### Task description
Locate the string "under" in the listing below. Copy every line where it is found.

### The data
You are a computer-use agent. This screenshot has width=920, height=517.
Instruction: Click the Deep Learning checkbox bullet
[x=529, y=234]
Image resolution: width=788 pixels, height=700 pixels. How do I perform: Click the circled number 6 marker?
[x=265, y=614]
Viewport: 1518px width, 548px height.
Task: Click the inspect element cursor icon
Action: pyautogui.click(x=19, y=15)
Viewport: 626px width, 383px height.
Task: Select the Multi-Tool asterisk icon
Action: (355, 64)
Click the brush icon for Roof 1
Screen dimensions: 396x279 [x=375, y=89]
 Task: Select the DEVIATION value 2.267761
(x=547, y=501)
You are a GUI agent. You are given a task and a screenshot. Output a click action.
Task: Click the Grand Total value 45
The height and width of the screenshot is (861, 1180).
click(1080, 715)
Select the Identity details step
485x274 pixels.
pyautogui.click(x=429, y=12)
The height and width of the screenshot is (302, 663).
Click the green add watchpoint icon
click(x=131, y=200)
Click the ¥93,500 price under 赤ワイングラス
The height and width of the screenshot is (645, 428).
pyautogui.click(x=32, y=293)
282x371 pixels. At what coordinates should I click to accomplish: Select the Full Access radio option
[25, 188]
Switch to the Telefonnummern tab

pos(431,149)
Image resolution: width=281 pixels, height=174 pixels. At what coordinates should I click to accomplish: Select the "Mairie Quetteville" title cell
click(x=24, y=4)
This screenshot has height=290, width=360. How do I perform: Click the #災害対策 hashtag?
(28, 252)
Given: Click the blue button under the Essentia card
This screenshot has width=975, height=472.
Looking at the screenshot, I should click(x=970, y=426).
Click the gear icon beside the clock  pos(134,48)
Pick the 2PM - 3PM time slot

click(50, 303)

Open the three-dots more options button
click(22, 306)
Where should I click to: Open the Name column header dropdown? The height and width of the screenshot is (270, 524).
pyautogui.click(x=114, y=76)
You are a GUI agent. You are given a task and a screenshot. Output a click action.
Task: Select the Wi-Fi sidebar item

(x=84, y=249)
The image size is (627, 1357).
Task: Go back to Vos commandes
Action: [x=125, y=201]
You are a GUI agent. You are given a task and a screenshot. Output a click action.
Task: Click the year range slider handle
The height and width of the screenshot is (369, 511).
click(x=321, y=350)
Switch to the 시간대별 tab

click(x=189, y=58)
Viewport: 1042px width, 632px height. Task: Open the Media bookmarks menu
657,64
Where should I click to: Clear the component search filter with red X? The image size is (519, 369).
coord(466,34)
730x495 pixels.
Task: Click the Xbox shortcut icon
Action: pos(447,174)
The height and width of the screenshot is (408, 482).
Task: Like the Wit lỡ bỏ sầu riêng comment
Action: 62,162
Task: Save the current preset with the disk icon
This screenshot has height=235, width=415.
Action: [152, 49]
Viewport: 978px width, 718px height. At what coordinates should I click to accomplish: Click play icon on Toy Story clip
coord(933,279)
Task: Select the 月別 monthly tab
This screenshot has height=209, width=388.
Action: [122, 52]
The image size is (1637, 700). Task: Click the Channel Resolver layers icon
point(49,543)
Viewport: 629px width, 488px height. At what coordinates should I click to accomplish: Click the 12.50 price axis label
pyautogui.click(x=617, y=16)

### Output for this task
Click the ¥93,500 price under 赤ワイングラス
Given: Click the blue button under the Essentia card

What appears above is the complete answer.